COP26: Where do Labour & the Left Stand?

Just days before world leaders meet in Glasgow for COP26, Labour is claiming that Rishi Sunak’s budget represented a major failure to address climate change priorities. WILL BROWN reports.

With COP26 hurtling down the road, Labour’s shadow chancellor, Rachel Reeves, seized on Rishi Sunak’s decision to halve duty on domestic flights and freeze duty on petrol and diesel as further evidence of the government’s failure to meet the challenges of climate change.

Labour is right to step up criticism of the Tories for lack of leadership on the issue. Sunak’s duty-cutting announcements came in the wake of widespread criticism of the government’s climate strategy, unveiled in October, and the absence of any serious carbon-cutting investment initiatives (other than a new nuclear power plant).

Ed Miliband, Labour’s shadow secretary for business, energy and industrial strategy, has called COP26 “the most consequential summit that has ever taken place” and even before the budget identified a chasm between government rhetoric and action.

By contrast, Labour has said it will spend £28bn every year till 2030 on tackling the climate crisis, support developing countries by restoring cuts to overseas aid, pressurise the big emitters to phase out fossil fuels, create a net-zero test for all government spending, and require financial institutions and FTSE100 companies to publish their carbon footprints.

Public ownership

On the left of the party, Labour for a Green New Deal has been supportive of some front bench statements on climate change while calling for a stronger message on the need for public ownership of energy companies to meet climate targets.
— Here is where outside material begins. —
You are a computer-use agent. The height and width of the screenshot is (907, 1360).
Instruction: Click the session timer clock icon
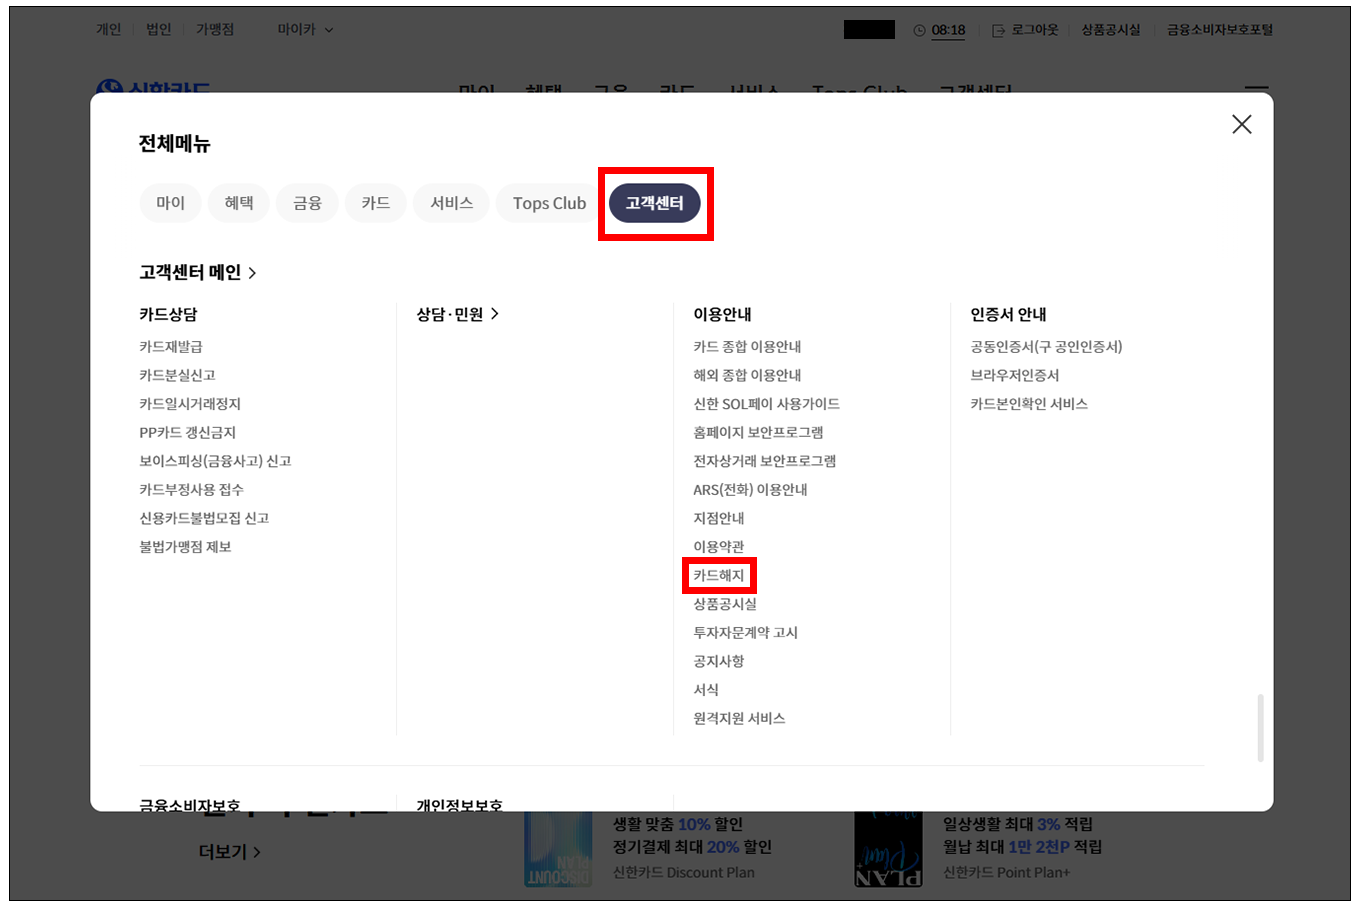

The group, in alliance with others, was successful in getting a motion for a ‘socialist green new deal’ passed at conference, albeit alongside a weaker, GMB-backed motion.

Further afield, a huge array of campaigning groups, NGOs and trades unions are backing a COP26 Coalition calling for tougher measures to meet the agreed target of 1.5oC set at the 2015 Paris summit.

They are highly critical of some of the measures likely to be negotiated at COP26 around carbon emissions trading and the use of ‘unproven technologies’. They are calling for zero, rather than net zero, emissions, and for a ban on any new fossil fuel investment.

Although these groups are undoubtedly correct to be wary of the complex accounting around emissions reductions that bedevilled the Kyoto Protocol of 1997, and of the ‘green washing’ activities of multinational corporations, their demands lie at the outer edge of what is possible when the parties convene in Glasgow on Monday.